Certainly! Let's find the simplified product step by step for the given expression:
[tex]\[
\frac{(b-5)}{2b} \cdot \frac{b^2 + 3b}{b-5}
\][/tex]
### Step 1: Write the Expression
First, let's clearly write the expression we need to simplify:
[tex]\[
\frac{(b-5)}{2b} \cdot \frac{b^2 + 3b}{b-5}
\][/tex]
### Step 2: Simplify the Numerators and Denominators Individually
Notice that in the product of two fractions, we can multiply the numerators and denominators directly:
[tex]\[
\frac{(b-5)(b^2 + 3b)}{2b(b-5)}
\][/tex]
### Step 3: Cancel Common Factors
Next, we can cancel the common factor of [tex]\((b-5)\)[/tex] from both the numerator and the denominator:
[tex]\[
\frac{\cancel{(b-5)}(b^2 + 3b)}{2b\cancel{(b-5)}}
\][/tex]
This results in:
[tex]\[
\frac{b^2 + 3b}{2b}
\][/tex]
### Step 4: Simplify the Fraction
Now, we simplify the resulting fraction by dividing each term in the numerator by the denominator:
[tex]\[
\frac{b^2}{2b} + \frac{3b}{2b}
\][/tex]
Simplify each term separately:
1. [tex]\(\frac{b^2}{2b} = \frac{b \cdot b}{2b} = \frac{b}{2}\)[/tex]
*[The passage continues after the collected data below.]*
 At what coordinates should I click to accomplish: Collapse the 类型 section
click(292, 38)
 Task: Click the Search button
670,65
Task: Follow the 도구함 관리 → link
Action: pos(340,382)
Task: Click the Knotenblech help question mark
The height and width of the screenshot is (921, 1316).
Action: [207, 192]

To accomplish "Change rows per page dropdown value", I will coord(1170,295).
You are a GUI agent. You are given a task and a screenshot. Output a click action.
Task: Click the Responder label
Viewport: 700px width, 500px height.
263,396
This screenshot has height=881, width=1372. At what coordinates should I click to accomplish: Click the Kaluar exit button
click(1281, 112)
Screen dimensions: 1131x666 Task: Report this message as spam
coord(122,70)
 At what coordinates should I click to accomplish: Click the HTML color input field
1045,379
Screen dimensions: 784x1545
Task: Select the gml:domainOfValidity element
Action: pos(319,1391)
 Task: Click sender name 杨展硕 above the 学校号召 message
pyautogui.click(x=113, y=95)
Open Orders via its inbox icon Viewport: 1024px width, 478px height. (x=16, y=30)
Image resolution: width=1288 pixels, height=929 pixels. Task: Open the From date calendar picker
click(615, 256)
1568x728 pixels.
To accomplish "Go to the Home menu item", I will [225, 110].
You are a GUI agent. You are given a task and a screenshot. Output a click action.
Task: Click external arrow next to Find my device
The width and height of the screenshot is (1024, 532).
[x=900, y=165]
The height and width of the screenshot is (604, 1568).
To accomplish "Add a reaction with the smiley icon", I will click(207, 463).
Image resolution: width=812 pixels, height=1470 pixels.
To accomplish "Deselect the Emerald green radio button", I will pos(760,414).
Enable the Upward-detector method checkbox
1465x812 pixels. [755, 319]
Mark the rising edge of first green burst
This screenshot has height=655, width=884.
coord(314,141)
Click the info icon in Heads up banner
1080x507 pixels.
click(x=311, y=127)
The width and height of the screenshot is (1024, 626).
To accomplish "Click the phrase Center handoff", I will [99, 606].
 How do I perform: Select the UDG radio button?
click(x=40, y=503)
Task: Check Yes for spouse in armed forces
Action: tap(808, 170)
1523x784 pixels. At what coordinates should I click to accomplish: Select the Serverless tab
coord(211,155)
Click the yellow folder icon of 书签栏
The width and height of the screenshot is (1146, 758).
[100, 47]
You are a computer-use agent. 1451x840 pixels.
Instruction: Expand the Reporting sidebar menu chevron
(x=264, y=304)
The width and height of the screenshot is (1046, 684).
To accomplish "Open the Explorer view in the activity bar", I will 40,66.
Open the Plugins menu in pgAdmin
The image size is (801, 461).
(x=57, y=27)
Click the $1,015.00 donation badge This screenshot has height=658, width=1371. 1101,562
2. [tex]\(\frac{3b}{2b} = \frac{3 \cdot b}{2 \cdot b} = \frac{3}{2}\)[/tex]
So the combined expression becomes:
[tex]\[
\frac{b}{2} + \frac{3}{2}
\][/tex]
### Step 5: Write the Final Simplified Expression
Combining the terms, we get:
[tex]\[
\frac{b}{2} + \frac{3}{2} = 0.5b + 1.5
\][/tex]
Therefore, the simplified product is:
[tex]\[
0.5b + 1.5
\][/tex]
Comparing with the options provided:
- [tex]\(\frac{b+3}{2}\)[/tex]
- [tex]\(b+3\)[/tex]
- [tex]\(\frac{2}{b+3}\)[/tex]
- [tex]\(2b+6\)[/tex]
The given options do not exactly match [tex]\(0.5b + 1.5\)[/tex], which is the correct simplified form of the product!